# Kernel Primitive API¶

This part provides PaddlePaddle senior developers with CUDA Kernel Primitive API for Kernel development. This type of API can help developers gain better performance while improving development efficiency. Kernel Primitive API mainly includes IO API, Compute API and OpFunc. IO API can efficiently complete data reading and writing operations between global memory and registers; Compute API is a general calculation function, such as ElementwiseBinary, ElementwiseUnary, etc.; OpFunc is used to define Compute API. For example, to implement the Add operation, you need to define AddFunctor for ElementwiseBinary calls. Developers can directly use the default OpFunc or customize them as needed. The specific implementation rules will be described in detail in the OpFunc section. The current APIs are all block-level multi-threaded APIs. Developers can directly pass in the data pointer and operation type of the current block to complete the corresponding calculations.
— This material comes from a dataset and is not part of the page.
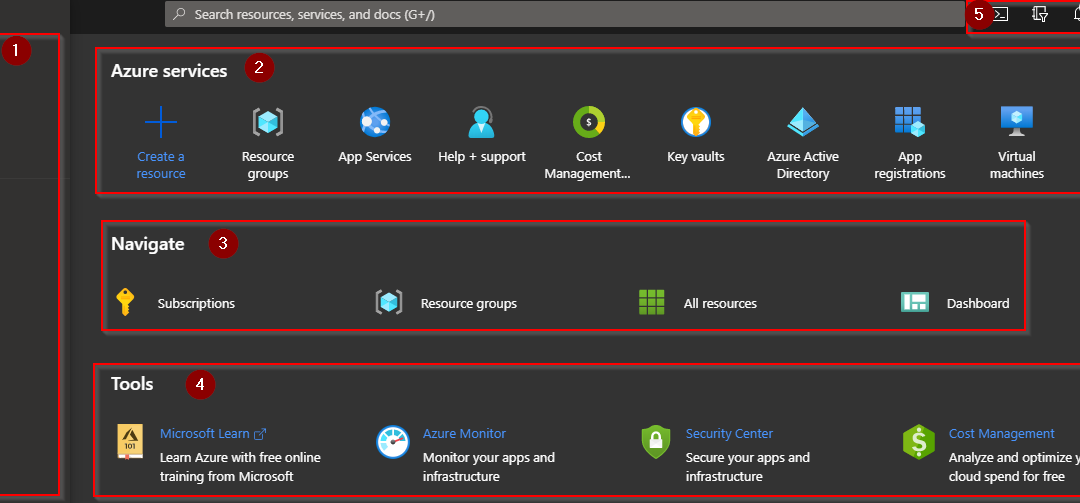
Task: Go to Resource groups under Navigate
Action: coord(468,303)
Currently, only global data pointers and register pointers are supported.

## API List¶

API Name |
Descriptions |
---|---|

ReadData |
IO, read data from global memory into registers. |

ReadDataBc |
IO, read data in Broadcast form, calculate the input coordinates according to the data offset of the current block and the original input pointer, and read the input data into the register. |

ReadDataReduce |
IO, read data in Reduce form, read the input data from global memory into register for Reduce. |

WriteData |
IO, write data from registers to global memory. |

ElementwiseUnary |
Compute API, the unary computing API with the same input and output Shape, completes unary function operations according to OpFunc calculation rules. |

ElementwiseBinary |
Compute API. The inputs and output have the same shape. Complete the binary function operation according to the OpFunc. |

ElementwiseTernary |
Compute API，The inputs and output have the same shape. Complete the ternary functions operation according to the OpFunc. |

ElementwiseAny |
Compute API，The inputs and output have the same shape. Complete the compute according to the OpFunc. |

CycleBinary |
Compute API. Input1 and input2 have different shapes, input2 and output have the same shape, and complete the binary loop calculation according to OpFunc. |

Reduce |
Compute API, Complete the reduce calculation according to the reduce mode. |

## OpFunc List¶

Functor name |
Descriptions |
---|---|

ExpFunctor |
Unary Functor, performs Exp operation. |

IdentityFunctor |
Unary Functor, which performs type conversion on input data. |

DivideFunctor |
Unary Functor, returns the division result of the input. |

SquareFunctor |
Unary Functor, returns the square of the data. |

MinFunctor |
Binary Functor, returns the smallest value among the inputs. |

MaxFunctor |
Binary Functor, returns the maximum value of the inputs. |

AddFunctor |
Binary Functor, returns the sum of the inputs. |

MulFunctor |
Binary Functor, returns the product of the inputs. |

LogicalOrFunctor |
Binary Functor, which returns the logical or result of the inputs. |

LogicalAndFunctor |
Binary Functor, which returns the logical and result of the inputs. |

DivFunctor |
Binary Functor, returns the result of division of the inputs. |

FloorDivFunctor |
Binary Functor, returns the result of division of the inputs. |

## API Description¶

IO API : Describes the definition and functions of IO APIs.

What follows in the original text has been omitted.